ウメちゃん
ウメちゃんに会ったのは、17年前、前に勤めていた特別養護老人ホームに併設された、訪問介護事業所でサービス提供責任者をしていた。
その頃は、介護保険が施行されて2、3年という頃で業績は右肩上がりになんの営業努力もせずに仕事がバンバンやってきた。当然、ヘルパー不足、責任者も現場をこなし、給与計算や訪問のシフトなど時間がいくらあっても足りなかった。
そんな時、ウメちゃんがやってきた。
ウメちゃんは私より一つ年下。独身。
母親が脳梗塞で寝たきりになったため、勤めていたお店を辞めて介護を担った。
そうして母親を見送ったころには、見事に婚期を逃してしまった。ウメちゃんはそれでも親のことで愚痴や恨み言を言ったりしない。

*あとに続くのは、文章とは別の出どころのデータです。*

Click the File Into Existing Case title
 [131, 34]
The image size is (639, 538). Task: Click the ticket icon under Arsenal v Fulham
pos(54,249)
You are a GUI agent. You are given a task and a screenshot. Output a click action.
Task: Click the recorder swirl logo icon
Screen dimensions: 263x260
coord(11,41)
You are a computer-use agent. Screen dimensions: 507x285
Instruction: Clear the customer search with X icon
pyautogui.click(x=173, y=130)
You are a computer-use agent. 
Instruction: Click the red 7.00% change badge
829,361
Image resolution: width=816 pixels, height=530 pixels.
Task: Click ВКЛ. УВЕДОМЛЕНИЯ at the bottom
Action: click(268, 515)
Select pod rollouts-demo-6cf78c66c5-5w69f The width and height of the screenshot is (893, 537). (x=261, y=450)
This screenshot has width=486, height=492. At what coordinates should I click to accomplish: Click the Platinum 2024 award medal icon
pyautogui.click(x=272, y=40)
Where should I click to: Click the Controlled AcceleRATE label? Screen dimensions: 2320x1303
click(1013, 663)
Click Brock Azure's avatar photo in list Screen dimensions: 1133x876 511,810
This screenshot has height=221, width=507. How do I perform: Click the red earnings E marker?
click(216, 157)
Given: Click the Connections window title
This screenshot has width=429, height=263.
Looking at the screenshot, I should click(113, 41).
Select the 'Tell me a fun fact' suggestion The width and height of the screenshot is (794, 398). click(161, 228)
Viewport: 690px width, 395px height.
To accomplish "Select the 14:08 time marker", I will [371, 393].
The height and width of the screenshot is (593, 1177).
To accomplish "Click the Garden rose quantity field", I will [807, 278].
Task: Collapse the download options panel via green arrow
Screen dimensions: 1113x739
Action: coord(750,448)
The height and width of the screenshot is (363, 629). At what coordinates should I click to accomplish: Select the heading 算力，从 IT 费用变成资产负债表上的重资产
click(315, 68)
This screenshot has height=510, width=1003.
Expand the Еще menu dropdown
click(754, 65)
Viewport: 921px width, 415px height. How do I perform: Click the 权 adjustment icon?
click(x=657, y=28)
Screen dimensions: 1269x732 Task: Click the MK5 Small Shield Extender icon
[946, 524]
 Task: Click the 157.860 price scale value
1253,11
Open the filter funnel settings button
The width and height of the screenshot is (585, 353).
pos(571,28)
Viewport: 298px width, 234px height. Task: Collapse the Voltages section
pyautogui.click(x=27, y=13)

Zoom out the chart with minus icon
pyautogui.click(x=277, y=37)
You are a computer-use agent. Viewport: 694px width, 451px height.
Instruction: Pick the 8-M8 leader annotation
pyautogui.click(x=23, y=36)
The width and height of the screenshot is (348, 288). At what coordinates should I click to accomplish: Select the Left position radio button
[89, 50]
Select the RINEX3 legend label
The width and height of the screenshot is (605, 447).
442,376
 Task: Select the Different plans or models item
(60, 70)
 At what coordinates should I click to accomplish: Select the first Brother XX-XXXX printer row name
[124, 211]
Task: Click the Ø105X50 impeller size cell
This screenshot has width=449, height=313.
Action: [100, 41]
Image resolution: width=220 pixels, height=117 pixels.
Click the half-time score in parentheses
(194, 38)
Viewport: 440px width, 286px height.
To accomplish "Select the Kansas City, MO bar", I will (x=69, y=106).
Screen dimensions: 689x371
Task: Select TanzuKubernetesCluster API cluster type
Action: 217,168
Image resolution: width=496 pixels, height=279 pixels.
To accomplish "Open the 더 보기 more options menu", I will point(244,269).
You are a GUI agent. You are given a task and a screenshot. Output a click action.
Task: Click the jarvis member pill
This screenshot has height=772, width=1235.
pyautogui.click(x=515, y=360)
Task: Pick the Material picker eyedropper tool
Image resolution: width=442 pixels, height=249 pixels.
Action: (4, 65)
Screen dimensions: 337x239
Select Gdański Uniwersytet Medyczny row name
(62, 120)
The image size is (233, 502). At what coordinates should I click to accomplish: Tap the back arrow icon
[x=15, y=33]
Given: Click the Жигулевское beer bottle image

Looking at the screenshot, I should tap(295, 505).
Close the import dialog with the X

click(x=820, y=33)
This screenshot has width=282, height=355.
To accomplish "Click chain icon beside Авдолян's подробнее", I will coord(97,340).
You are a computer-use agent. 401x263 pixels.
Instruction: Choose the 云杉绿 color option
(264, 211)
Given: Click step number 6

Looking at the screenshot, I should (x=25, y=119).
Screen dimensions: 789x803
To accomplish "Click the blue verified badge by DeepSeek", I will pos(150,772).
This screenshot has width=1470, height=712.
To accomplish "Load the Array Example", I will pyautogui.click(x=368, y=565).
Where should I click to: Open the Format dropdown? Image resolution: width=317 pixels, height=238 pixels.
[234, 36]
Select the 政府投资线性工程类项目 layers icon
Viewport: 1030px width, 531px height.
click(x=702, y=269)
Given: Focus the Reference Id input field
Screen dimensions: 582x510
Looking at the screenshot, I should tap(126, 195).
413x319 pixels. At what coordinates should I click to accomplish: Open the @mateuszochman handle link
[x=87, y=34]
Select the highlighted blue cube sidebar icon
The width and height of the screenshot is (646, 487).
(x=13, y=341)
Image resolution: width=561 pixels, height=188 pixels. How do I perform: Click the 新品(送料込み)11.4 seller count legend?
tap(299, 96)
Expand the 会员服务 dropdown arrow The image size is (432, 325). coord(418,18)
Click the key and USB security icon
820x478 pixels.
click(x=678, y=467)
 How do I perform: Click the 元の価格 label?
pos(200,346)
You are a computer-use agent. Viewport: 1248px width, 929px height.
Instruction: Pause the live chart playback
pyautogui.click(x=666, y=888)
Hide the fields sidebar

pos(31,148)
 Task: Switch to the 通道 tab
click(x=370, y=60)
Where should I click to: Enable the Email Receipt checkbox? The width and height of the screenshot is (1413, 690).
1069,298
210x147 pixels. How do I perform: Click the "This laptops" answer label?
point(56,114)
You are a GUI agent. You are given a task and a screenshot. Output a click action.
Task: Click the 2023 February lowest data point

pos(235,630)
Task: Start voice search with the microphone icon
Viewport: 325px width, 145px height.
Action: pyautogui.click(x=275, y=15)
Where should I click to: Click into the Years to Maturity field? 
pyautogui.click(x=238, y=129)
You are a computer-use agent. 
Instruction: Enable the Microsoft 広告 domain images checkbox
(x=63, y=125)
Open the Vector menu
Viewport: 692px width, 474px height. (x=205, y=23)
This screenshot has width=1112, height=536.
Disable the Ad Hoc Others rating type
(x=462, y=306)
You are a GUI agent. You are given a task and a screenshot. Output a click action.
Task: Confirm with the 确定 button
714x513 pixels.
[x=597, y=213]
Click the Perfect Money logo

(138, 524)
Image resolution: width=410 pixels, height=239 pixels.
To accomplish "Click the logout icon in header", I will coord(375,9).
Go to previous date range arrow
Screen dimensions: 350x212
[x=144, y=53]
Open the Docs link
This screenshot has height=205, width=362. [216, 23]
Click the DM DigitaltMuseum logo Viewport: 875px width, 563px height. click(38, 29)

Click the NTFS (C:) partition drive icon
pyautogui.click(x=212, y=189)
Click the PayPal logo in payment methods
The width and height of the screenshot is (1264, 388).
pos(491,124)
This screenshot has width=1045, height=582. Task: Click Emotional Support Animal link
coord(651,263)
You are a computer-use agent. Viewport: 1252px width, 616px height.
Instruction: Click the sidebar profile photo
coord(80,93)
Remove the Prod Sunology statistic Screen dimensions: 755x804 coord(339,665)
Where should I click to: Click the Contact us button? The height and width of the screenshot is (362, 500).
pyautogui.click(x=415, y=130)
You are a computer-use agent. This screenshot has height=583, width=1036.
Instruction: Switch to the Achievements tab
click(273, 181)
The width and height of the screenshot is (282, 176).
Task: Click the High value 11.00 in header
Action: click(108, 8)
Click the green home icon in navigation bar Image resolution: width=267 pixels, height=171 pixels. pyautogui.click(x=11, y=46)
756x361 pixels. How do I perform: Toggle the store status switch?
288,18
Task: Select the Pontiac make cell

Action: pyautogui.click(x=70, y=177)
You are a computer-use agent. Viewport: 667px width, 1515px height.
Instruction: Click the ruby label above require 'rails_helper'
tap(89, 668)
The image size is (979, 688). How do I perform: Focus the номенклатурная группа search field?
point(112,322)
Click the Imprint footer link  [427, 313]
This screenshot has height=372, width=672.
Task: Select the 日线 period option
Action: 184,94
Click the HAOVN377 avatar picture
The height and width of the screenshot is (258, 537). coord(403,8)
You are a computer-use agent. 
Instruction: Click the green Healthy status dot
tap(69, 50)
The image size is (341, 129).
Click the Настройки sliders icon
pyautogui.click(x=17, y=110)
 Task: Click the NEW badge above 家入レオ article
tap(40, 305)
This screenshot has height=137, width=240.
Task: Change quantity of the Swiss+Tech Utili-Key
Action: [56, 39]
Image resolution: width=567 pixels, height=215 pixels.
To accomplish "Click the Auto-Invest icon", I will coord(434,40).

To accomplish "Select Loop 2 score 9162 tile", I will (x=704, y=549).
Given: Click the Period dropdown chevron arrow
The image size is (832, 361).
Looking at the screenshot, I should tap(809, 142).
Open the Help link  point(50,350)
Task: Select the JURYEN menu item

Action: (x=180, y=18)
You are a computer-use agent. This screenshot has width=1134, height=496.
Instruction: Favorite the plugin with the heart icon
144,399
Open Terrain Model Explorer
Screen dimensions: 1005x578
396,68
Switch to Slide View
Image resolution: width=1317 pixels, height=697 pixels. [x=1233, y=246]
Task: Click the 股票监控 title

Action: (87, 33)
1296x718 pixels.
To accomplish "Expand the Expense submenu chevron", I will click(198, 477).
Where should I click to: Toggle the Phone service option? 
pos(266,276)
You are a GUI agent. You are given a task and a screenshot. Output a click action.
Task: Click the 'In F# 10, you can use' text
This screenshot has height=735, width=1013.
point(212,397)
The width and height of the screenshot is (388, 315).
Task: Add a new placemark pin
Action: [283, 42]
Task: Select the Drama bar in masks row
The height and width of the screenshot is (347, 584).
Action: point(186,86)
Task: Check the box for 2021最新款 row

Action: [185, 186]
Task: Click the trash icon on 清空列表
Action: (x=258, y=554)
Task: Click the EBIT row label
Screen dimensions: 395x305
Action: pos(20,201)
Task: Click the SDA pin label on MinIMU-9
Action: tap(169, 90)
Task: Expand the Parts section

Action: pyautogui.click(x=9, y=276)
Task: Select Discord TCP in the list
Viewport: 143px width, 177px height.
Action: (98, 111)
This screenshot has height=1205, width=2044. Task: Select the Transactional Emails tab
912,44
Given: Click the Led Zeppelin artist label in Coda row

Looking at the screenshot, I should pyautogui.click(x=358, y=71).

身につけた介護を仕事にと、ヘルパー資格を取って私たちの事業所にきた。私も主任も彼女には生活がかかっているのだろうと、フルタイムで来てもらうことにした。彼女は自分でエクセルも習ってきて、ドンドン仕事を覚えて行った。今季はパート雇で辛抱してもらっても来季は正職員にと推薦した。
しかし、病魔が彼女を襲った。 【乳がん】
44歳だった。検査をしたら
「切ったら治るんです。」とあっけらかんと言って手術になり、
「抗がん剤、するんです。」といい、半年休職したがまた、勤めてくれた。
その頃、施設オーナーの奥さんが施設のなかに入ってきた。副園長!
もう、「お嬢様」を絵に描いたらこうだという人だった。方針はコロコロ変わり現場は振り回されて〜〜
私と主任は独立を考えた。
ウメちゃんも連れて行きたかった。でも、先は全く見えない大冒険だった。とにかく二人で始めよう。軌道に乗ったらウメちゃん呼ぼう。
「頑張ろう!」
施設を飛び出して、小さなヘルパーさんとケアマネさんの事業所をやった。
ウメちゃん無理していないかな!気になって施設の守衛のオッチャンに聞いたり気にはかけていた。
再発、癌が治ってなかった。
今度はどんどん悪くなって、入院して会えなくなって!
主任はお見舞いに行ったけど
「会わない方がいいよ。」と言った。
お葬式になった。今でも私の携帯にはウメちゃんの電話番号がある。
ごめんね。一緒にまた仕事したかった。
不甲斐ないじぶんが辛かった。
なんもできないし、私!
ウメちゃんは、ウメちゃんの命はそれでよかったのかな!親の介護で若い時はすぎ、仕事に打ち込みかけたら病気になって!
時々、彼女を思い出す。
時間は限りあるということ。
それがどこで終わるかはわからない!
今を悔いなく生きるしかないね。
明日があるとの約束などないんだね!
これが、私の最大の失敗。
人の命を大事に出来なかった。
これが私の十字架だと思っている。
背負った十字架のために、私は正しいことをいい情報を広めるんだと決めたんです。